## WHAT THE TASK ASKS
Count the lines below that contain the word "header" and reply with only that number.

## DATASET RECORDS

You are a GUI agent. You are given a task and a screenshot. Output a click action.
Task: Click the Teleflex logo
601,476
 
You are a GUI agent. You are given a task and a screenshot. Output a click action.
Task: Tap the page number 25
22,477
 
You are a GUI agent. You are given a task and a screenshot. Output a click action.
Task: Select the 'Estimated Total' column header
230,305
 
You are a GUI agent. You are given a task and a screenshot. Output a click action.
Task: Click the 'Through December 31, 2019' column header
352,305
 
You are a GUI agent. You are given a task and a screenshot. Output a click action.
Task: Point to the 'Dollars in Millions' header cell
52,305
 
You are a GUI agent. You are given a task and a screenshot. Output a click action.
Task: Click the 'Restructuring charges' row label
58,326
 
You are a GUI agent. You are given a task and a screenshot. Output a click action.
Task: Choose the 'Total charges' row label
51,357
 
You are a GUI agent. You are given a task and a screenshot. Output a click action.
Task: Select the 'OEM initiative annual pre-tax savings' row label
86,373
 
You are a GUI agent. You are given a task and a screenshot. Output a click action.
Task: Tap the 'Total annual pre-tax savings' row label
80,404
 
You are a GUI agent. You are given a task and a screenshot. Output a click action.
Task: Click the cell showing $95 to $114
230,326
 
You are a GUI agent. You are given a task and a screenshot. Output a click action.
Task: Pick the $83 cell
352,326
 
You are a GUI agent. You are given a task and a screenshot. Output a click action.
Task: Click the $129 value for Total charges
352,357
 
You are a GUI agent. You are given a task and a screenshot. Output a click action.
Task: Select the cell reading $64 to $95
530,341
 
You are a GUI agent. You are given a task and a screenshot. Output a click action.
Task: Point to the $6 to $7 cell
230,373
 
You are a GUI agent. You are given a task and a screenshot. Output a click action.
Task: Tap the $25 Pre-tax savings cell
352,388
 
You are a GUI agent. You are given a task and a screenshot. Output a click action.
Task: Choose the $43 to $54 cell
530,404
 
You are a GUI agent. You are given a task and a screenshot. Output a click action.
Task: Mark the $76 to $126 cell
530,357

## SOLVED PROBLEM
3